Hıdırellezde doğanın yenilenmesini kutlayarak, eskinin izlerinden özgürleşip, yeniye yer açılacağına inanılır. Ateşin üstünden atlamak, kağıda dilekler yazıp gül dalına bağlamak Hıdırellez ritüellerinden. Bereket dağıtan, sıkıntıda olanlara ferahlık veren Hızır ve İlyas yeryüzünde buluştukları gece, birbirlerini aramak için gül kokusunu takip eder, gül ağacına bağlanan dilekleri, çizilen resimleri görüp onlara dokunur ve olması için dua ederlermiş.
Hıdırellez, uğradığı yere bolluk, bereket, zenginlik, huzur ve neşe sunar, dertlilere derman, hastalara şifa verir, bitkilerin yeşermesini, hayvanların üremesini, insanların kuvvetlenmesini sağlar, uğur ve kısmet sembolüdür.
Hıdırellez ateşinin neden yakıldığı çeşitli kaynaklarda şöyle açıklanıyor; niyet edilerek üstünden atlanırken ateşin çıkardığı dumanla adeta tütsülenir insan, eskilerden kurtulur, geçmişi geride bırakır, enerjisine sinen geçmişin ağırlığından özgürleşmeyi sağlar.
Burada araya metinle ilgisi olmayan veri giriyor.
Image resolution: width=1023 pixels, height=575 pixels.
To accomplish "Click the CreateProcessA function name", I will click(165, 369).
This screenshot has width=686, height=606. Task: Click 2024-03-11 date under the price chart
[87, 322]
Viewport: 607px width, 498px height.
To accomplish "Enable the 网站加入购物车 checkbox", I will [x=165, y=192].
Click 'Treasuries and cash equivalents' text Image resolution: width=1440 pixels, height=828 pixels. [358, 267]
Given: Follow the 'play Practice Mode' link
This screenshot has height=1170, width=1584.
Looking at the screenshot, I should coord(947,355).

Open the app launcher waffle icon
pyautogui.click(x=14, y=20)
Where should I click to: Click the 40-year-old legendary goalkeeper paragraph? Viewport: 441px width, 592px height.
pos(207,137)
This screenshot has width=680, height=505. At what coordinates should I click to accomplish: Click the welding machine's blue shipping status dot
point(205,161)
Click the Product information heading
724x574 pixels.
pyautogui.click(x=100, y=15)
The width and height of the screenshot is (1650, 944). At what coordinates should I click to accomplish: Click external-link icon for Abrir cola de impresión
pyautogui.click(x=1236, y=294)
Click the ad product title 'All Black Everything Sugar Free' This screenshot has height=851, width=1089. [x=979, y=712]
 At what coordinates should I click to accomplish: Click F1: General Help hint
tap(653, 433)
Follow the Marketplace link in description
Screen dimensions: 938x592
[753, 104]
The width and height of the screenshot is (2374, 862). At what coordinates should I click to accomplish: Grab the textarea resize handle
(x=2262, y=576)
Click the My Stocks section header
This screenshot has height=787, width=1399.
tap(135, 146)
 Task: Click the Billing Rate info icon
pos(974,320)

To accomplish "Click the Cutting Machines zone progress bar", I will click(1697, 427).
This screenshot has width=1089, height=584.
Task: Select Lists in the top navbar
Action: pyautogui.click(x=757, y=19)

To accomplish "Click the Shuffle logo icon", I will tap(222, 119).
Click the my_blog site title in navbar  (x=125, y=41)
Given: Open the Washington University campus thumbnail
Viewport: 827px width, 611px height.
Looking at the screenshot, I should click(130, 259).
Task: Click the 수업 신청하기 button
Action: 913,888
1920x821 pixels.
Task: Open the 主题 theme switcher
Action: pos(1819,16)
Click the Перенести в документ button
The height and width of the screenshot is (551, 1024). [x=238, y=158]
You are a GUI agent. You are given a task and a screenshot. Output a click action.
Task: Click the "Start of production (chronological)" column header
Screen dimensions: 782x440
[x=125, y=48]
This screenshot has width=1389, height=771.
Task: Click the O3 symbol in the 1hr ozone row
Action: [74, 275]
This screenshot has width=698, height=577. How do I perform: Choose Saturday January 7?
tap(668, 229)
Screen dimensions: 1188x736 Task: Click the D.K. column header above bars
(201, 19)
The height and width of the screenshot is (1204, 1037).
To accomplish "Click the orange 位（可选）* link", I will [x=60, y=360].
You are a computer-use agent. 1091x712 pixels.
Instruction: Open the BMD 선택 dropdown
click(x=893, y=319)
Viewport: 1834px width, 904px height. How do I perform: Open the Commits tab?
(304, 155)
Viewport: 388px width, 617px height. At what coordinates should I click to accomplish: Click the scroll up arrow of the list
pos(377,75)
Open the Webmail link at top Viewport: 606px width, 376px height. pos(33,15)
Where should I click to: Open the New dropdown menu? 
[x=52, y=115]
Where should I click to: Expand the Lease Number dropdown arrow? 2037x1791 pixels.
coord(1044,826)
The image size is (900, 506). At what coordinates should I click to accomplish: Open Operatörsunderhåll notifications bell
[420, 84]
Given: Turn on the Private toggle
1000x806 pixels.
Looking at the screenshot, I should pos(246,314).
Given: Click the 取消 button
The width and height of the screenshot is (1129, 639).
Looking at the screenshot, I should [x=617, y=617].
Dolayısıyla insan, üzerine sinen negatif enerjileri de yakmış olur ve hafifler, evimizde güzel kokular yakabiliriz, adaçayı, günlük gibi enerji temizliği yapabiliriz.
Ünye’de Mayıs Yedisi denilen 20 Mayıs’ta benzer kutlamalar yapılırdı benim çocukluğumda. Hızır ve İlyas Peygamberlerin denizin karayla bulunduğu noktada onların da buluştuğuna inanılır “derdim, belam denize” diyerek denize yedi tek bir çift taş atılır, kayıklarla denizde yedi dalgadan geçilir, hayvanlar deniz suyu ile yıkanır, sacayağından atlanır, dilekler dere ile denizin birleştiği kumsala çizilir.